# PROBLEM REQUIREMENTS:
Below is some material. Set down exactly the line where "Task: Open the Snapshot Manager" appears and all lines after it, and stop at the last line.

# TASK INPUTS:
....

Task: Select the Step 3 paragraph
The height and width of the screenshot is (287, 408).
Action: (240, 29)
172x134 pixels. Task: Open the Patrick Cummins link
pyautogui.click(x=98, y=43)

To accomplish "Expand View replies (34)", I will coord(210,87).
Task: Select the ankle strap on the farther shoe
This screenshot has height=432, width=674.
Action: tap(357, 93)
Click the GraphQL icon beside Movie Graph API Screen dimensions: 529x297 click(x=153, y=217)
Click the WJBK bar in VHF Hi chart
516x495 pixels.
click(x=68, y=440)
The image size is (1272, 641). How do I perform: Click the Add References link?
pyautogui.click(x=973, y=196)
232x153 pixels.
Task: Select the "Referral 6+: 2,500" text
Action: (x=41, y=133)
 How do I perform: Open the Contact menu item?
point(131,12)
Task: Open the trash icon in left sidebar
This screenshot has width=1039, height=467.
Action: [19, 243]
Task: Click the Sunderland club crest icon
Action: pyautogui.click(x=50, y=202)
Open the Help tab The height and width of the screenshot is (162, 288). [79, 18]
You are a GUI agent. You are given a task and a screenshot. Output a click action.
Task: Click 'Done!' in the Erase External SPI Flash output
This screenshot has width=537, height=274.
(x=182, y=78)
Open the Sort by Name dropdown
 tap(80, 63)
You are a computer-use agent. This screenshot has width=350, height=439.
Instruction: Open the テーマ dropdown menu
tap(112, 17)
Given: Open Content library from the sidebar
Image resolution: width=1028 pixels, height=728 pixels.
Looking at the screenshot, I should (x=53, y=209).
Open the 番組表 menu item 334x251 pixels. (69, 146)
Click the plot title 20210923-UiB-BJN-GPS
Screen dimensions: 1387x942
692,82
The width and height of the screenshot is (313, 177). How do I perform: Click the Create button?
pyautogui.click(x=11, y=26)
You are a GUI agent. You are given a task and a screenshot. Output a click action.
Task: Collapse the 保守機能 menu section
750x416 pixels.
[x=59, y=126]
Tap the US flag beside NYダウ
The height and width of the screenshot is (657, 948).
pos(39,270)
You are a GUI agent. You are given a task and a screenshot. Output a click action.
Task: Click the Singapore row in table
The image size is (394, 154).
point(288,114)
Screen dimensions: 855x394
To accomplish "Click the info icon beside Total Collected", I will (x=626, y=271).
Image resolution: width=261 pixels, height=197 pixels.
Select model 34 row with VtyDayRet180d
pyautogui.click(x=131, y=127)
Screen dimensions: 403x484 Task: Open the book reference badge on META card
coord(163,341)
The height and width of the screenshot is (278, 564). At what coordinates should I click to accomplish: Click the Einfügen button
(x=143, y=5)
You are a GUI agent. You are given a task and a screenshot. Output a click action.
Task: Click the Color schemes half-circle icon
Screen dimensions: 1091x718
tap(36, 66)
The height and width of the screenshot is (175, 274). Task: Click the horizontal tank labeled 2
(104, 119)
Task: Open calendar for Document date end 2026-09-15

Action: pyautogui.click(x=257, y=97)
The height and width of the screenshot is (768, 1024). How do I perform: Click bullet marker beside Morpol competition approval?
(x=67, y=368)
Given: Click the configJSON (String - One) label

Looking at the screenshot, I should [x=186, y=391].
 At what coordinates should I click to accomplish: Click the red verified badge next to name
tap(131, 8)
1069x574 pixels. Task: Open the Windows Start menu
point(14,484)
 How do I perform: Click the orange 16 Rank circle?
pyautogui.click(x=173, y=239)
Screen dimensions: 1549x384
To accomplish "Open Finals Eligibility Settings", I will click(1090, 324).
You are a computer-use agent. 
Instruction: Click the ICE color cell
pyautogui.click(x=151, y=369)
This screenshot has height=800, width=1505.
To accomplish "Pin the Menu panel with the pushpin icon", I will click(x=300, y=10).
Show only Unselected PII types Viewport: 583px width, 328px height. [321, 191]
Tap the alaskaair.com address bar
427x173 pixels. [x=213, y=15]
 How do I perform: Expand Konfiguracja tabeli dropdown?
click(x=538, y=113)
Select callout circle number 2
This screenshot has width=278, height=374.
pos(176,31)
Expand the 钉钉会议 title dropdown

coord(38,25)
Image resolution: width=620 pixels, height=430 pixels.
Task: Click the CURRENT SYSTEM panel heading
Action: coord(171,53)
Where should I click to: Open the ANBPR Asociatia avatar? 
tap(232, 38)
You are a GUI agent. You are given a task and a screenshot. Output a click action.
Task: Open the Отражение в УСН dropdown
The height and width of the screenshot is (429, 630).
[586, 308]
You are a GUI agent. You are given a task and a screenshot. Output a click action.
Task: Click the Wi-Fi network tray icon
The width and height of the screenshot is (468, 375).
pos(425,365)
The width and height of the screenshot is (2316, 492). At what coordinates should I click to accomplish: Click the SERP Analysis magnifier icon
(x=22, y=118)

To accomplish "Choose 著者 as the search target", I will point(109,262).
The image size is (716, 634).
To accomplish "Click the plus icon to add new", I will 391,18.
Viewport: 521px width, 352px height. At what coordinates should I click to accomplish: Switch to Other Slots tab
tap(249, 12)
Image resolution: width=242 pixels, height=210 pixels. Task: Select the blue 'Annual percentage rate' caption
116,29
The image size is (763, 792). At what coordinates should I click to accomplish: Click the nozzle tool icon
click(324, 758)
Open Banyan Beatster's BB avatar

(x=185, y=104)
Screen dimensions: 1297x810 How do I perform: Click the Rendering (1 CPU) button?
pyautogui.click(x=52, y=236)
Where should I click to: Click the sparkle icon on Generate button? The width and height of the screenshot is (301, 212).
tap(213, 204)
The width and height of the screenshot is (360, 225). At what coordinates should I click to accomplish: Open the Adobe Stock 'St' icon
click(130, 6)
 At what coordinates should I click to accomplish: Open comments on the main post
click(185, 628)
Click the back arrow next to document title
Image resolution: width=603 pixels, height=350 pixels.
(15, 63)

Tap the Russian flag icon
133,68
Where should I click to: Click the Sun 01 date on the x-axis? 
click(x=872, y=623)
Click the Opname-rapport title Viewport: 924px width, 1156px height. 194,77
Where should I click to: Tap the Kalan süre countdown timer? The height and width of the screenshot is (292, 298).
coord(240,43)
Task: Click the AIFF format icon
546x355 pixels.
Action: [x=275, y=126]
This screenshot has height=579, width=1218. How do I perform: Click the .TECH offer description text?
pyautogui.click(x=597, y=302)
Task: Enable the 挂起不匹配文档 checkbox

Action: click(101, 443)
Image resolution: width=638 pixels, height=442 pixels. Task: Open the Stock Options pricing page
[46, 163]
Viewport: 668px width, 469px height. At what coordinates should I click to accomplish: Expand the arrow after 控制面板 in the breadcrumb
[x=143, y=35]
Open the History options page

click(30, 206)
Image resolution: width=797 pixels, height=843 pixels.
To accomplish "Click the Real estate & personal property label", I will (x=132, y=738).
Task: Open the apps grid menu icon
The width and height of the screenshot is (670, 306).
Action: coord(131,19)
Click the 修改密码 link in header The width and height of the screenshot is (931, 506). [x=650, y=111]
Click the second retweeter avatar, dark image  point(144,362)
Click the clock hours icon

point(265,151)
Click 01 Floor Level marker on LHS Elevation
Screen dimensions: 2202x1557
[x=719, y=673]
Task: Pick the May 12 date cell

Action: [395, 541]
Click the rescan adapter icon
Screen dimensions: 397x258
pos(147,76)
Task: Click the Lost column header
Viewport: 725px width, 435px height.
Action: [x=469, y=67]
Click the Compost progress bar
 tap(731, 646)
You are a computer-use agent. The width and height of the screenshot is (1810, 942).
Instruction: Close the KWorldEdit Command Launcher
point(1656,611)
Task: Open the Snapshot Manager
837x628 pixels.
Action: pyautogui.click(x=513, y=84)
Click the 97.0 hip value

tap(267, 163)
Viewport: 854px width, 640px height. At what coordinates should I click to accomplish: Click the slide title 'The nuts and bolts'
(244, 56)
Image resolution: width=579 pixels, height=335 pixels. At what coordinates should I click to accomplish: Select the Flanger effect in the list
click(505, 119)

....

# OUTPUT OF THE EXERCISE:
Task: Open the Snapshot Manager
837x628 pixels.
Action: pyautogui.click(x=513, y=84)
Click the 97.0 hip value

tap(267, 163)
Viewport: 854px width, 640px height. At what coordinates should I click to accomplish: Click the slide title 'The nuts and bolts'
(244, 56)
Image resolution: width=579 pixels, height=335 pixels. At what coordinates should I click to accomplish: Select the Flanger effect in the list
click(505, 119)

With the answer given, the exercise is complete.